Beyond Hidden Hands: Scholars, Sailors, and Ottoman Communities in George Scharf

Presenters

Sebastian Marshall, University of Cambridge

Abstract

Among the many archaeological projects orchestrated by imperial powers in the nineteenth century, Charles Fellows’s expeditions to the Teke Peninsula (‘Ancient Lycia’) in southwestern Türkiye in the 1840s was seminal, as Holger Hoock notes, as the first preplanned collaboration between the Royal Navy, British Museum, and Foreign Office to remove ancient sculptures in a “military-style operation.” Little attention, however, has been paid to the archive of unpublished sketches produced by George Scharf, a young draughtsman who accompanied Fellows, which offers a rich resource for reviewing the balance of agency between Europeans and the peninsula’s Greek and Muslim inhabitants. To this end, this paper explores how Scharf recorded interactions between the diverse body of actors (often named) at the excavation, including British naval ratings, Italian cast-makers, Ottoman decision-makers, and communities of Oghuz Yörüks and Romani Çingân whose land was occupied by the British expedition.

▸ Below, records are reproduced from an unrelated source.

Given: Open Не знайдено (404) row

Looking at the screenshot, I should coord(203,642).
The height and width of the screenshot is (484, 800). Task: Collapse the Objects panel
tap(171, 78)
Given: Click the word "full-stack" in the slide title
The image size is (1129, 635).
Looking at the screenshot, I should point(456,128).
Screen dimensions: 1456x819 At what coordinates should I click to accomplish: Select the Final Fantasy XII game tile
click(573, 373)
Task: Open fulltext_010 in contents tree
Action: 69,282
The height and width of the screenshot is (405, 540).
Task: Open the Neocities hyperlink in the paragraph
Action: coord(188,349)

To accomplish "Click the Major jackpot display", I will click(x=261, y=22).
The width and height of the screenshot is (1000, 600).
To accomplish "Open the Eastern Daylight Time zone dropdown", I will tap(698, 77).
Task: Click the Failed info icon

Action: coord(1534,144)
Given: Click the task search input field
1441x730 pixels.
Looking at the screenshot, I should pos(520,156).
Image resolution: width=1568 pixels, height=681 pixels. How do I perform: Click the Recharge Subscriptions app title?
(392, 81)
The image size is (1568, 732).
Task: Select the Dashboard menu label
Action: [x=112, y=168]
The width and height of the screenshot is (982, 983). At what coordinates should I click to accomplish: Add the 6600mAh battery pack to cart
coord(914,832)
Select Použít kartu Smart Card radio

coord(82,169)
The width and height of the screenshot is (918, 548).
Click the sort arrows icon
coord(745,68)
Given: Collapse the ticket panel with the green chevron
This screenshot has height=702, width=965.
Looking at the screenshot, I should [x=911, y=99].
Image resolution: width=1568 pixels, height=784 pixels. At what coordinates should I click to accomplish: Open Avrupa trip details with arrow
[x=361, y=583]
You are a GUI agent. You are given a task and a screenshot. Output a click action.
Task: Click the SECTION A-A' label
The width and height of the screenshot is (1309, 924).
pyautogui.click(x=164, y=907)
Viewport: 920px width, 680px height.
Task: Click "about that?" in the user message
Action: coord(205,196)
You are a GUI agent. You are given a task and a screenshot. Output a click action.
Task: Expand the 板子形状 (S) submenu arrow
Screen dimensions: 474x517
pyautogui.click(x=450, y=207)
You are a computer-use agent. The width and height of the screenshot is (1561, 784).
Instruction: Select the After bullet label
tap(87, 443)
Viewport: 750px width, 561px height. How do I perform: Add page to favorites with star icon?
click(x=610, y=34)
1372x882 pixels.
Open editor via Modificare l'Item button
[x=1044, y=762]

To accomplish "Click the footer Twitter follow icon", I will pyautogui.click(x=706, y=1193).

In recent decades, historians of archaeology have explored how foreign archaeologists in the Mediterranean—buoyed by a sense of cultural superiority—left local knowledge and labor unacknowledged. Faced with suppression of local discourses pertaining to archaeological heritage in textual sources, Zeynep Celik examines photographs of Anatolian sites to “restore recognition to the multitude of faces and bodies routinely featured in the background of archaeological accounts.” But what about the period before photography’s popularization or the professionalization of archaeology? Far from depicting local inhabitants as staffage for ruin paintings, Scharf’s private sketchbooks prefigure and diverge from later ethnographic tropes, vividly juxtaposing activities of different groups in the Xanthus Valley. By comparing the contingencies and power imbalances represented in Scharf’s on-the-spot sketches with the expedition’s official published account, this paper foregrounds hierarchies of race and class that underpinned this early phase of archaeology in the picturesque Mediterranean landscape.